> _Task directions_
Here is the task for the records below: repeat exactly the lines from the one with "Open the Еще toolbar dropdown menu" to the one with "This screenshot has height=507, width=1120.", both included, and nothing else.

> _Data records_
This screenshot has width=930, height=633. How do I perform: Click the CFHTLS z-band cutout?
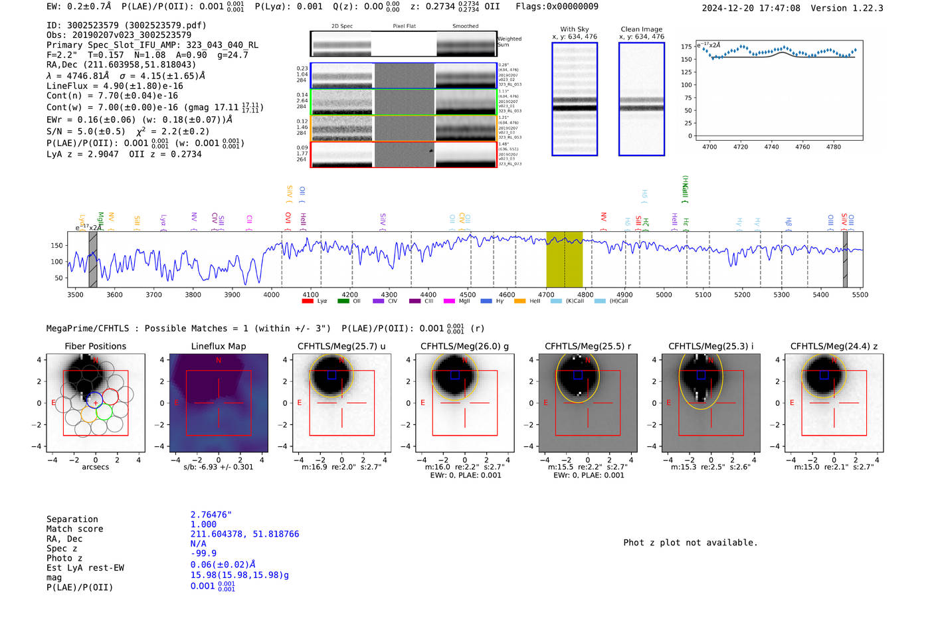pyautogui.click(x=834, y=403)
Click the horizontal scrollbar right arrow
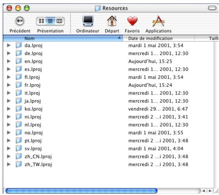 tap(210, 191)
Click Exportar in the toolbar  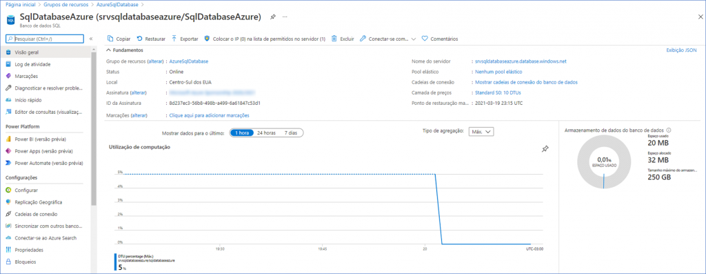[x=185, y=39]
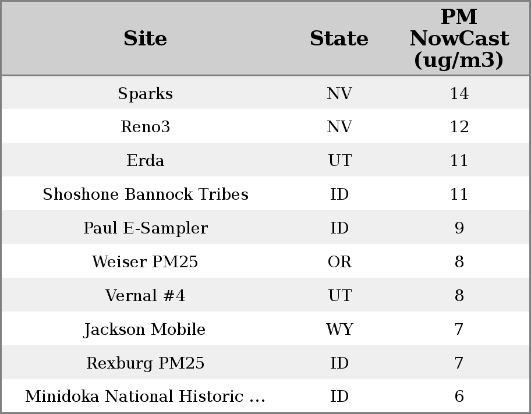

--

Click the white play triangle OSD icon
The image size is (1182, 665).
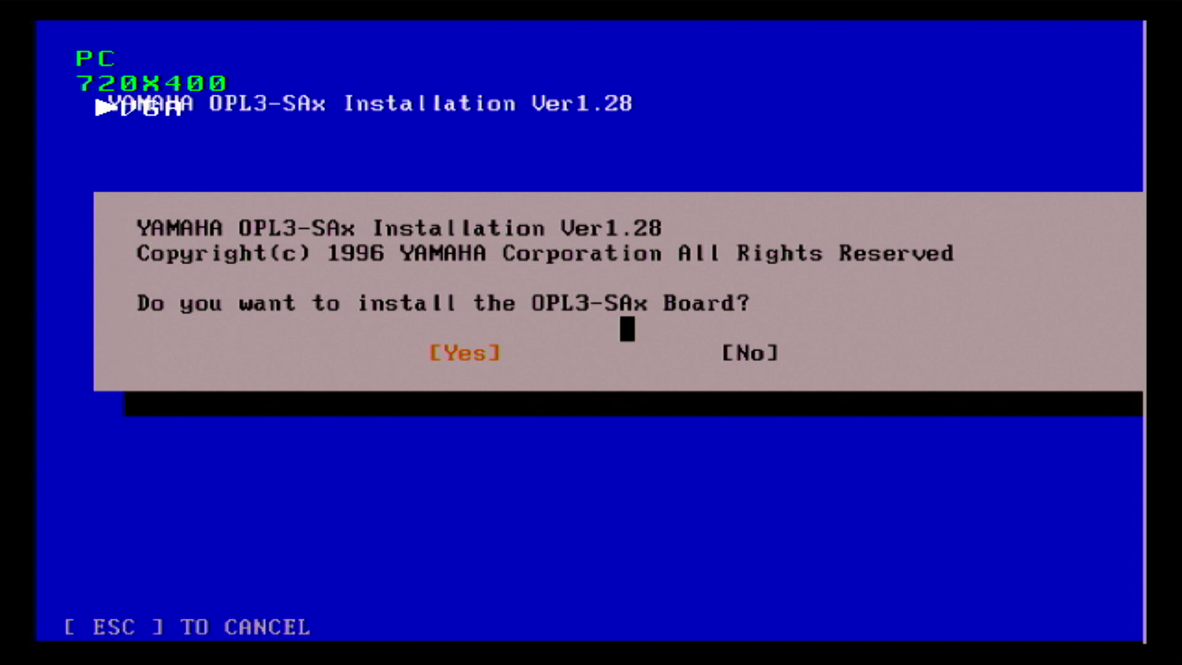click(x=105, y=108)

...

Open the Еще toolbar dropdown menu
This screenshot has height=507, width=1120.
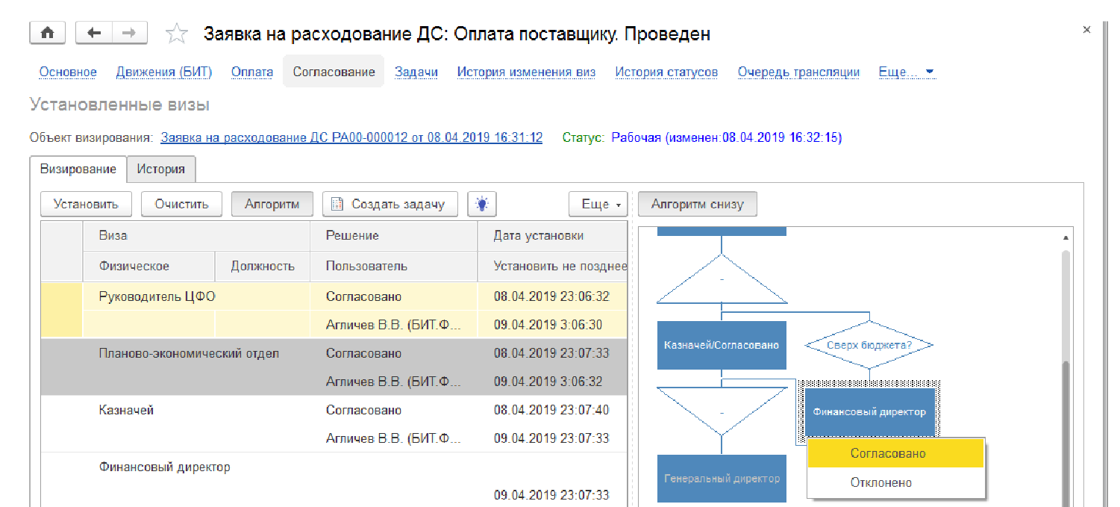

> _Answer box_
Open the Еще toolbar dropdown menu
This screenshot has height=507, width=1120.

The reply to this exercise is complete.